Ruby juga menjelaskan beberapa cara untuk memastikan ponsel Ravio benar-benar diretas. Dalam forensik digital, kronologi peretasan yang dialami Ravio selama dua jam tersebut perlu diungkap. Pertama, melakukan analisis mobile forensic. "Utamanya dilakukan pengambilan data untuk dianalisis dalam kurun dua jam (peretasan)," ucap dia.
Kedua, kata dia, kepolisian dapat memastikannya melalui percakapan antara pihak WhatsApp dan Ravio melalui e-mail. Pihak WhatsApp akan membeberkan bukti-bukti adanya keganjilan yang diduga akibat peretasan. Di antaranya, akun WhatsApp telah diakses di tempat lain, menggunakan operator lain, dari lokasi yang lain, dan termasuk dari IP address lain. "Ketiga, adanya barang bukti SMS OTP yang dikirimkan oleh operator ke nomor ponsel Ravio," kata Ruby.
Koordinator Fraksi Rakyat Indonesia, Wahyu A. Perdana, menduga hal yang dialami Ravio adalah bagian dari pemberangusan kritik yang banyak terjadi akhir-akhir ini.
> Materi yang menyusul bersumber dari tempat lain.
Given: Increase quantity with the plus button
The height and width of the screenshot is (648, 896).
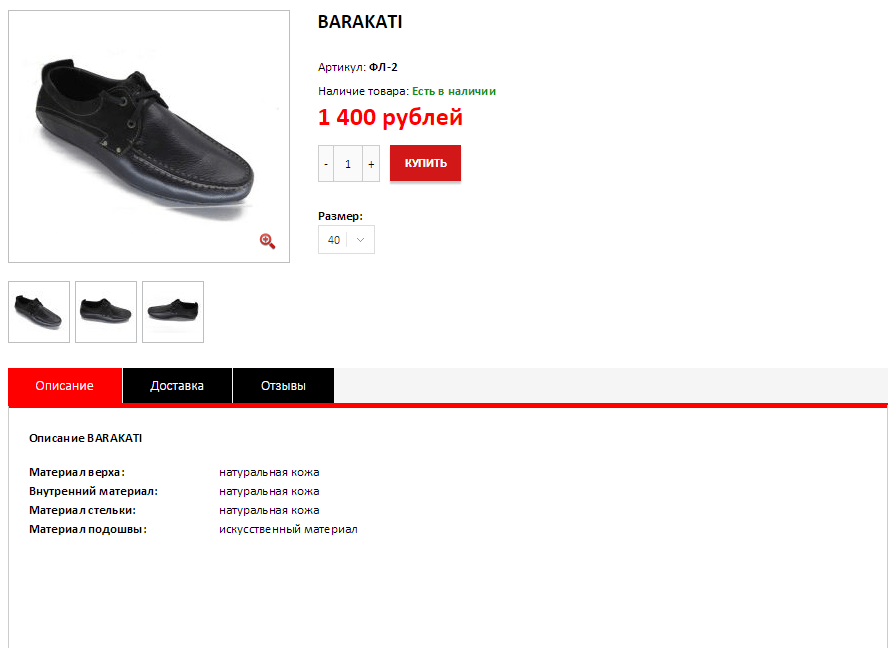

Menurut dia, sejumlah aktivis yang mengkritik kebijakan pemerintah, seperti Rancangan Undang-Undang Cipta Kerja dan penanganan Covid-19, diretas. "Setidaknya terdapat empat pola, yaitu adanya intimidasi, peretasan, kriminalisasi, dan diawasi oleh aparat," ucap Wahyu.